Brief: Copy out the whole listing below, line for line, with no changes.

Data supplied:
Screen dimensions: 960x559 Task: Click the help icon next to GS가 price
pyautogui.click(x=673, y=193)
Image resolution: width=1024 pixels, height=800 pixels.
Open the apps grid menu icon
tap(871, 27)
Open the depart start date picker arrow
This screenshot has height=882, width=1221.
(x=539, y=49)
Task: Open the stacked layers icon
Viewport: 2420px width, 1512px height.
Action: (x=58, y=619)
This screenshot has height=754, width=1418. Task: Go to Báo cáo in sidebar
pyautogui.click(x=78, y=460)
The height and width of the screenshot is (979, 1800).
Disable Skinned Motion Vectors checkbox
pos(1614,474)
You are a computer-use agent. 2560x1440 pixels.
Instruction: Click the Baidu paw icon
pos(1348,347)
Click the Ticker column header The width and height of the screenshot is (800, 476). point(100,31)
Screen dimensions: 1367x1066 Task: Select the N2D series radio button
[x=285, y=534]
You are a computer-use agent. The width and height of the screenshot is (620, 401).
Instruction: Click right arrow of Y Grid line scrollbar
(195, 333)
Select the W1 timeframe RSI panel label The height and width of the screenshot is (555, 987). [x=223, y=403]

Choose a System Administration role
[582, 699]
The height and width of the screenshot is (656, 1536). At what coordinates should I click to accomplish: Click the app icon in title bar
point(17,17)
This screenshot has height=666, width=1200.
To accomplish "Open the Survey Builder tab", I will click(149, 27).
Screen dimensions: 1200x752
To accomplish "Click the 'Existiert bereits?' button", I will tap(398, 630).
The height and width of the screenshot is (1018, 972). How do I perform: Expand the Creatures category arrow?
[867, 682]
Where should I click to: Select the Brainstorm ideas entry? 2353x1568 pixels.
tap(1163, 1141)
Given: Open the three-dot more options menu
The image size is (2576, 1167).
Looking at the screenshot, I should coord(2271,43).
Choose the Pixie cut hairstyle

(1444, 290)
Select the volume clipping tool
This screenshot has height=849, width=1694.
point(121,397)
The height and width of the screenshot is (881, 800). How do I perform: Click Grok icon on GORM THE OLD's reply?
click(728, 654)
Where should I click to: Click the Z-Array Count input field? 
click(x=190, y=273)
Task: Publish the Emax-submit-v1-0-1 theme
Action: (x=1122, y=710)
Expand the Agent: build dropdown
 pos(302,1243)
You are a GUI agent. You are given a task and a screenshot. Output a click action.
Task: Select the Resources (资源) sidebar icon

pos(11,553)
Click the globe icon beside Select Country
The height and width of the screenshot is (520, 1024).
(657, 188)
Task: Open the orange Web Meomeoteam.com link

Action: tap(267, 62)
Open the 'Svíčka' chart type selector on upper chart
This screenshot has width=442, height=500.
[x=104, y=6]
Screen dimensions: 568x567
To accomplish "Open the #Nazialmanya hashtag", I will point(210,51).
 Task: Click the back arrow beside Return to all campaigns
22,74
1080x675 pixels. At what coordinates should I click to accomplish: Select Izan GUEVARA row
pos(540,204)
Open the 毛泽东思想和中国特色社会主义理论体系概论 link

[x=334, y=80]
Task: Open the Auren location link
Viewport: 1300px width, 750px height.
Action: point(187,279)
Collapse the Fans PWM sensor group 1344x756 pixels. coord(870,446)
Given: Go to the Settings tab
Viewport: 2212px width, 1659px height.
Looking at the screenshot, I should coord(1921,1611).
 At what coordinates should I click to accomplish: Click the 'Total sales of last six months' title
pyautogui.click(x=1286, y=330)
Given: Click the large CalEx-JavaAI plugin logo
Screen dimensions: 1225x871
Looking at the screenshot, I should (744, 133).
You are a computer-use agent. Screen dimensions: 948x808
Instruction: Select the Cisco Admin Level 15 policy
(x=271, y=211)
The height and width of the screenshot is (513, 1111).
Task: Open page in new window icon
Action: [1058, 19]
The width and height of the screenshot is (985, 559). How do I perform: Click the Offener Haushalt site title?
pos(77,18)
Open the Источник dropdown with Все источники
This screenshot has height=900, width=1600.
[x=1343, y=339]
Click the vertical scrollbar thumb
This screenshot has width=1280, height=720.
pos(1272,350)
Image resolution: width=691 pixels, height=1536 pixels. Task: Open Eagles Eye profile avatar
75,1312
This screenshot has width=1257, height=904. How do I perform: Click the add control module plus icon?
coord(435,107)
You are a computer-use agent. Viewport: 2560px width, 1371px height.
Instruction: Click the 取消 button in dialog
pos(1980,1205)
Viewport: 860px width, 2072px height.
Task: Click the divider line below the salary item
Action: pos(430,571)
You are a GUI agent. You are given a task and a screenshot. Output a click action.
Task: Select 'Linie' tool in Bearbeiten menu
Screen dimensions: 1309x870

Written answer:
Screen dimensions: 960x559 Task: Click the help icon next to GS가 price
pyautogui.click(x=673, y=193)
Image resolution: width=1024 pixels, height=800 pixels.
Open the apps grid menu icon
tap(871, 27)
Open the depart start date picker arrow
This screenshot has height=882, width=1221.
(x=539, y=49)
Task: Open the stacked layers icon
Viewport: 2420px width, 1512px height.
Action: (x=58, y=619)
This screenshot has height=754, width=1418. Task: Go to Báo cáo in sidebar
pyautogui.click(x=78, y=460)
The height and width of the screenshot is (979, 1800).
Disable Skinned Motion Vectors checkbox
pos(1614,474)
You are a computer-use agent. 2560x1440 pixels.
Instruction: Click the Baidu paw icon
pos(1348,347)
Click the Ticker column header The width and height of the screenshot is (800, 476). point(100,31)
Screen dimensions: 1367x1066 Task: Select the N2D series radio button
[x=285, y=534]
You are a computer-use agent. The width and height of the screenshot is (620, 401).
Instruction: Click right arrow of Y Grid line scrollbar
(195, 333)
Select the W1 timeframe RSI panel label The height and width of the screenshot is (555, 987). [x=223, y=403]

Choose a System Administration role
[582, 699]
The height and width of the screenshot is (656, 1536). At what coordinates should I click to accomplish: Click the app icon in title bar
point(17,17)
This screenshot has height=666, width=1200.
To accomplish "Open the Survey Builder tab", I will click(149, 27).
Screen dimensions: 1200x752
To accomplish "Click the 'Existiert bereits?' button", I will tap(398, 630).
The height and width of the screenshot is (1018, 972). How do I perform: Expand the Creatures category arrow?
[867, 682]
Where should I click to: Select the Brainstorm ideas entry? 2353x1568 pixels.
tap(1163, 1141)
Given: Open the three-dot more options menu
The image size is (2576, 1167).
Looking at the screenshot, I should coord(2271,43).
Choose the Pixie cut hairstyle

(1444, 290)
Select the volume clipping tool
This screenshot has height=849, width=1694.
point(121,397)
The height and width of the screenshot is (881, 800). How do I perform: Click Grok icon on GORM THE OLD's reply?
click(728, 654)
Where should I click to: Click the Z-Array Count input field? 
click(x=190, y=273)
Task: Publish the Emax-submit-v1-0-1 theme
Action: (x=1122, y=710)
Expand the Agent: build dropdown
 pos(302,1243)
You are a GUI agent. You are given a task and a screenshot. Output a click action.
Task: Select the Resources (资源) sidebar icon

pos(11,553)
Click the globe icon beside Select Country
The height and width of the screenshot is (520, 1024).
(657, 188)
Task: Open the orange Web Meomeoteam.com link

Action: tap(267, 62)
Open the 'Svíčka' chart type selector on upper chart
This screenshot has width=442, height=500.
[x=104, y=6]
Screen dimensions: 568x567
To accomplish "Open the #Nazialmanya hashtag", I will point(210,51).
 Task: Click the back arrow beside Return to all campaigns
22,74
1080x675 pixels. At what coordinates should I click to accomplish: Select Izan GUEVARA row
pos(540,204)
Open the 毛泽东思想和中国特色社会主义理论体系概论 link

[x=334, y=80]
Task: Open the Auren location link
Viewport: 1300px width, 750px height.
Action: point(187,279)
Collapse the Fans PWM sensor group 1344x756 pixels. coord(870,446)
Given: Go to the Settings tab
Viewport: 2212px width, 1659px height.
Looking at the screenshot, I should coord(1921,1611).
 At what coordinates should I click to accomplish: Click the 'Total sales of last six months' title
pyautogui.click(x=1286, y=330)
Given: Click the large CalEx-JavaAI plugin logo
Screen dimensions: 1225x871
Looking at the screenshot, I should (744, 133).
You are a computer-use agent. Screen dimensions: 948x808
Instruction: Select the Cisco Admin Level 15 policy
(x=271, y=211)
The height and width of the screenshot is (513, 1111).
Task: Open page in new window icon
Action: [1058, 19]
The width and height of the screenshot is (985, 559). How do I perform: Click the Offener Haushalt site title?
pos(77,18)
Open the Источник dropdown with Все источники
This screenshot has height=900, width=1600.
[x=1343, y=339]
Click the vertical scrollbar thumb
This screenshot has width=1280, height=720.
pos(1272,350)
Image resolution: width=691 pixels, height=1536 pixels. Task: Open Eagles Eye profile avatar
75,1312
This screenshot has width=1257, height=904. How do I perform: Click the add control module plus icon?
coord(435,107)
You are a computer-use agent. Viewport: 2560px width, 1371px height.
Instruction: Click the 取消 button in dialog
pos(1980,1205)
Viewport: 860px width, 2072px height.
Task: Click the divider line below the salary item
Action: pos(430,571)
You are a GUI agent. You are given a task and a screenshot. Output a click action.
Task: Select 'Linie' tool in Bearbeiten menu
Screen dimensions: 1309x870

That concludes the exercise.